The term “expression vector” or “vector” as used herein generally refers to a nucleic acid assembly which is capable of directing the expression of the exogenous gene. The expression vector may include a promoter which is operably linked to the exogenous gene, restriction endonuclease sites, nucleic acids that encode one or more selection markers, and other nucleic acids useful in the practice of recombinant technologies.
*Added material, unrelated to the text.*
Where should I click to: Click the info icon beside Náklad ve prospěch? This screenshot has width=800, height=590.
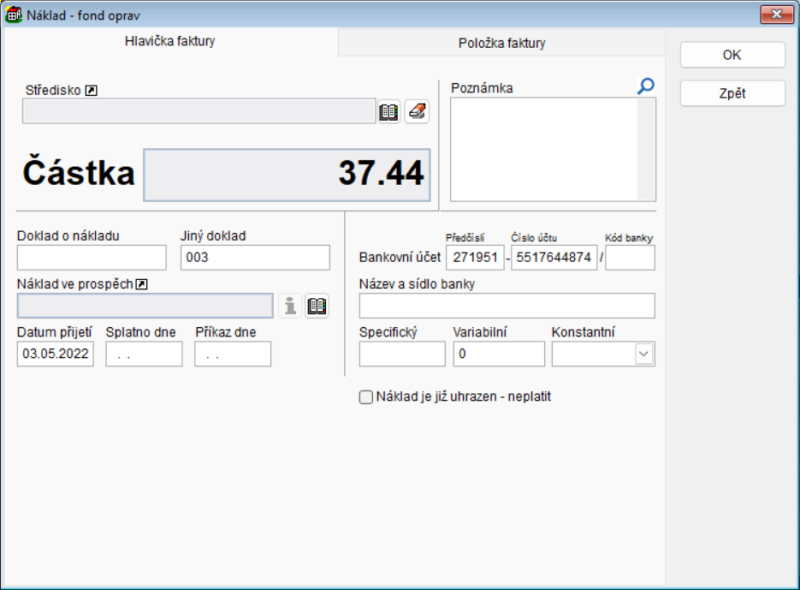(x=290, y=306)
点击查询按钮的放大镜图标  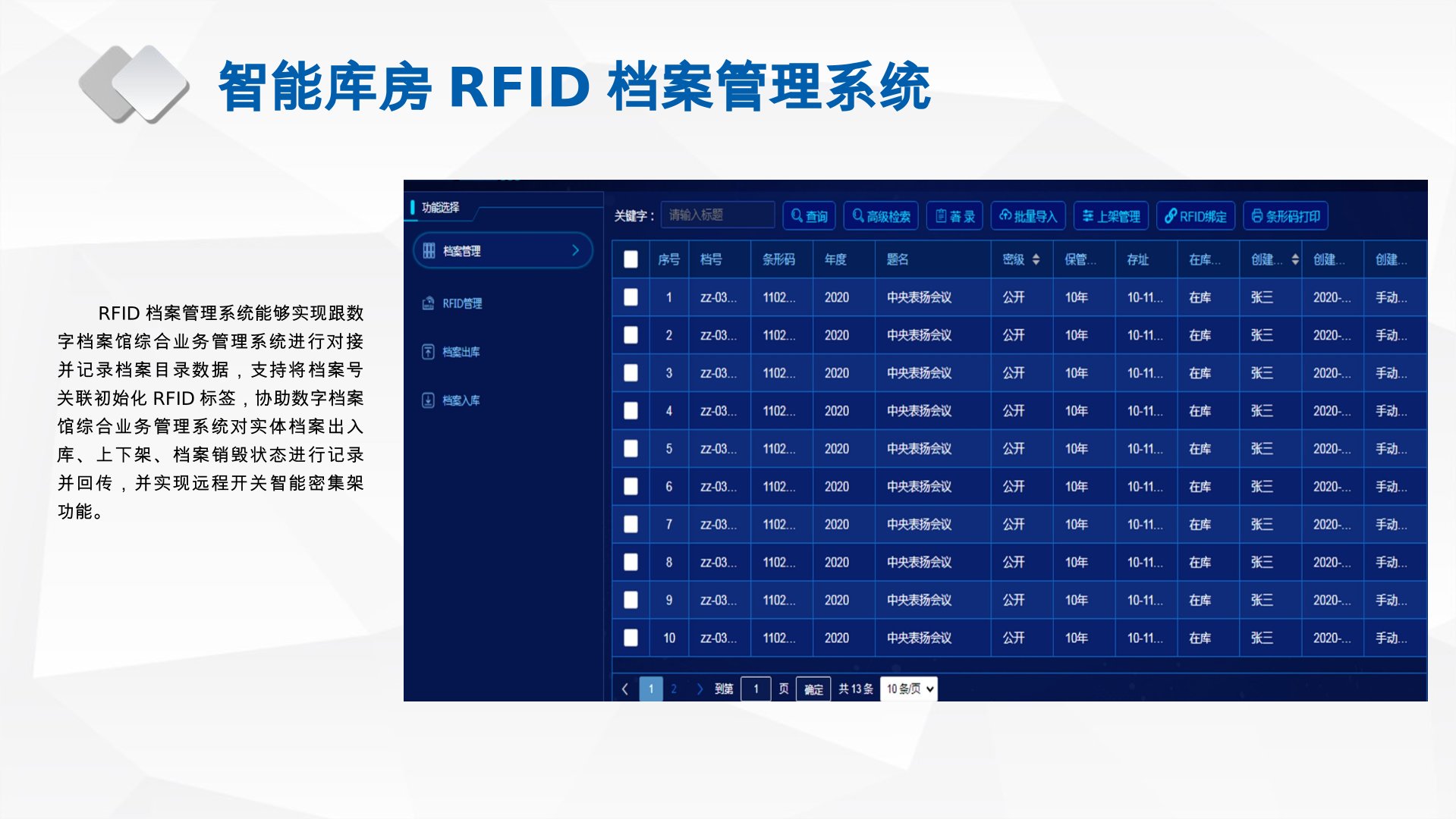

The term “fibroblast” as used herein generally refers to a cell that synthesizes procollagen and other structural proteins. Fibroblasts are widely distributed in the body and found in skin, connective tissue and other tissues.
The term “fluorescent protein” generally refers to a protein that may be used in genetic engineering technologies used as a reporter of expression of an exogenous polynucleotide. The protein when exposed to ultraviolet or blue light fluoresces and emits a bright visible light. Proteins that emit green light include green fluorescent protein (GFP) and proteins that emit red light include red fluorescent protein (RFP).
The term “gelatin” as used herein generally refers to collagen that has been further processed by exposure to acid, base or heat. In some instances, gelatin solutions form reversible gels used in foods, cosmetics, pharmaceuticals, industrial products, medical products, laboratory culture growth media, and many other applications.
The term “gene” as used herein generally refers to a polynucleotide that encodes a specific protein, and which may refer to the coding region alone or may include regulatory sequences preceding (5′ non-coding sequences) and following (3′ non-coding sequences) the coding sequence.
The term “histidine tag” generally refers to a 2-30 contiguous series of histidine residues on a recombinant polypeptide.
The term “host cell” generally refers to a cell that is engineered to express an introduced exogenous polynucleotide.
The term “keratinocyte” generally refers to a cell that produces keratins found in the epidermal layer of the skin.
The term “lactamase” as used herein generally refers to enzymes that hydrolyze antibiotics that contain a lactam (cyclic amide) moiety. “Beta-lactamase” or “β-lactamase” are enzymes that hydrolyze antibiotics that contain a β-lactam moiety.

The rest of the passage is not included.